Records from a data source
+++
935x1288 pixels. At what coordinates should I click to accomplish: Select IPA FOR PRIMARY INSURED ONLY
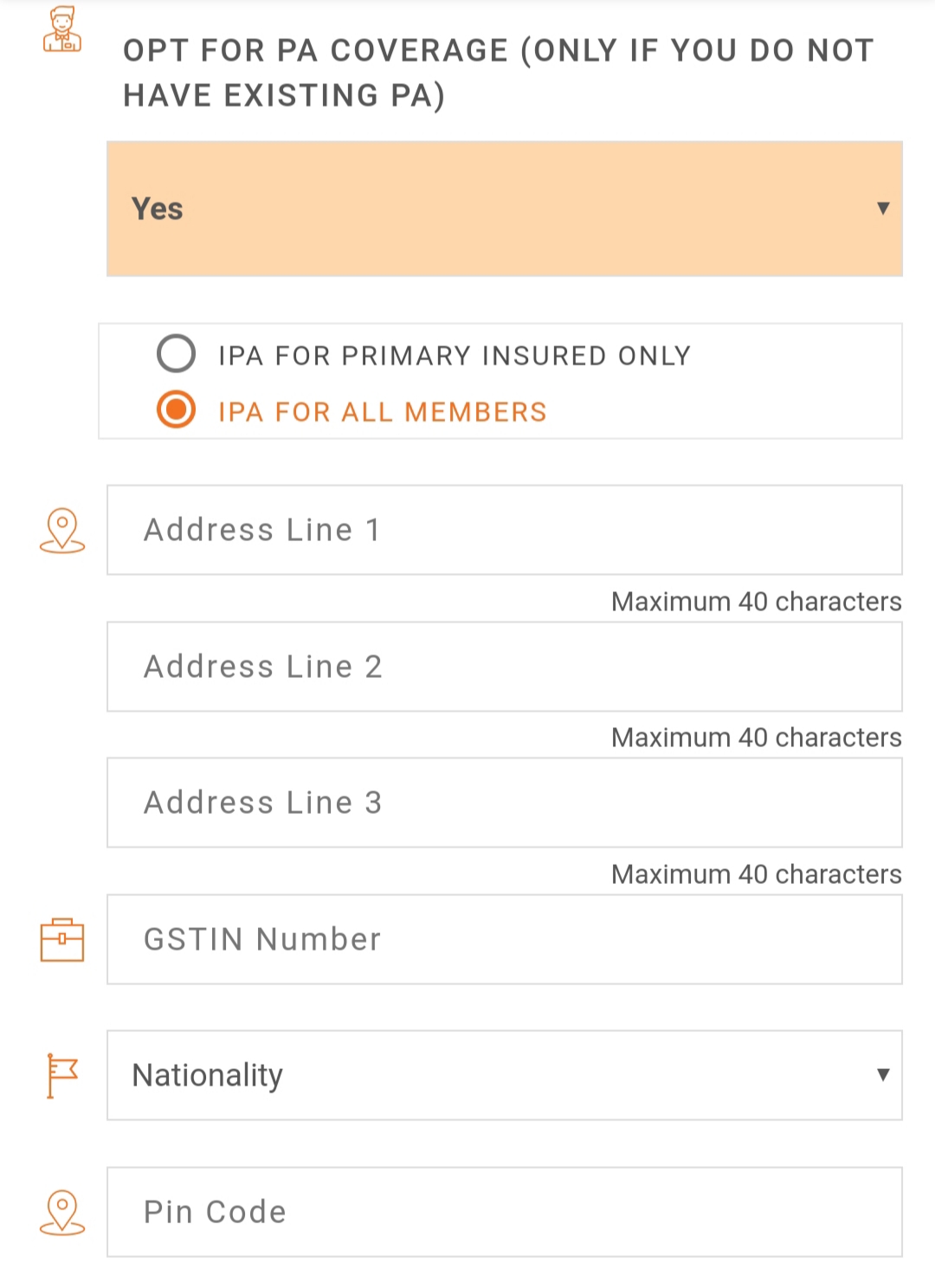[177, 354]
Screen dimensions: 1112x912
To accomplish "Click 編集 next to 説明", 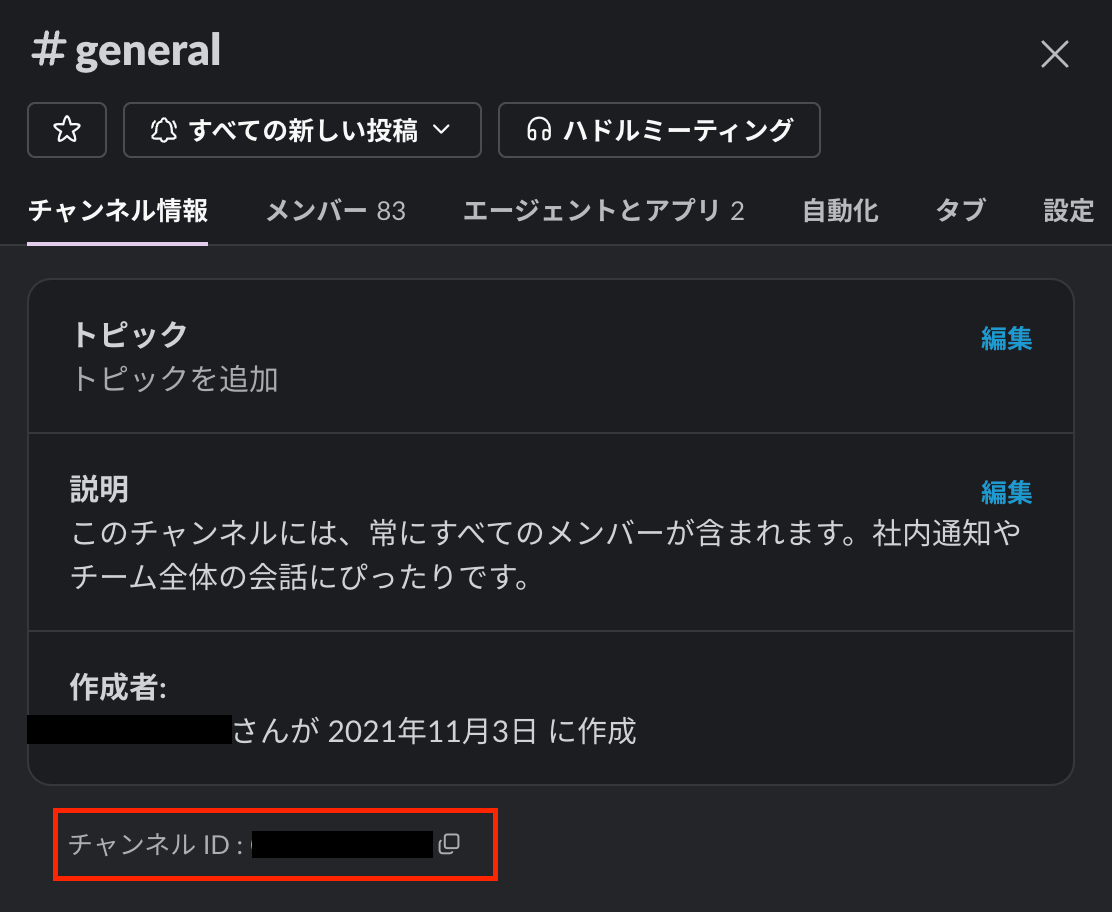I will (1006, 492).
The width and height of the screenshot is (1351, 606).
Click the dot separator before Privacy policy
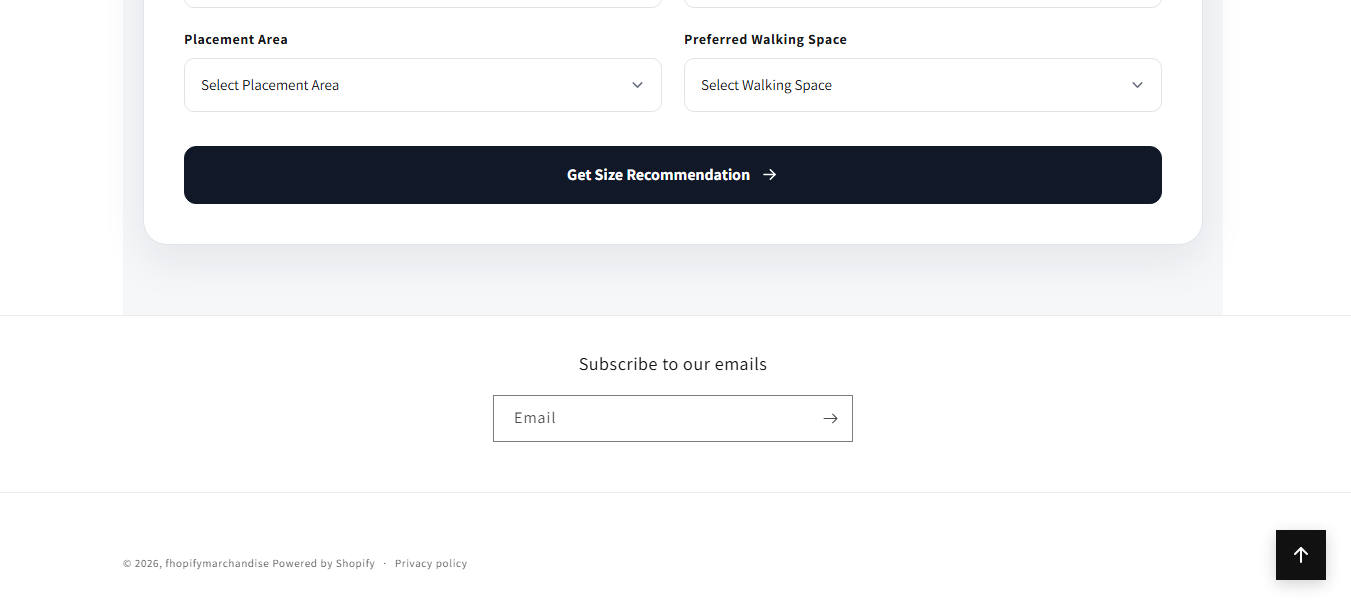(x=385, y=564)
+++
_TASK BRIEF_.
Please repeat the lines above from the line containing "The width and" through the final line, both included, exactly as they stand and without pictures.

_ANSWER FOR THE TASK_.
The width and height of the screenshot is (1351, 606).
Click the dot separator before Privacy policy
(x=385, y=564)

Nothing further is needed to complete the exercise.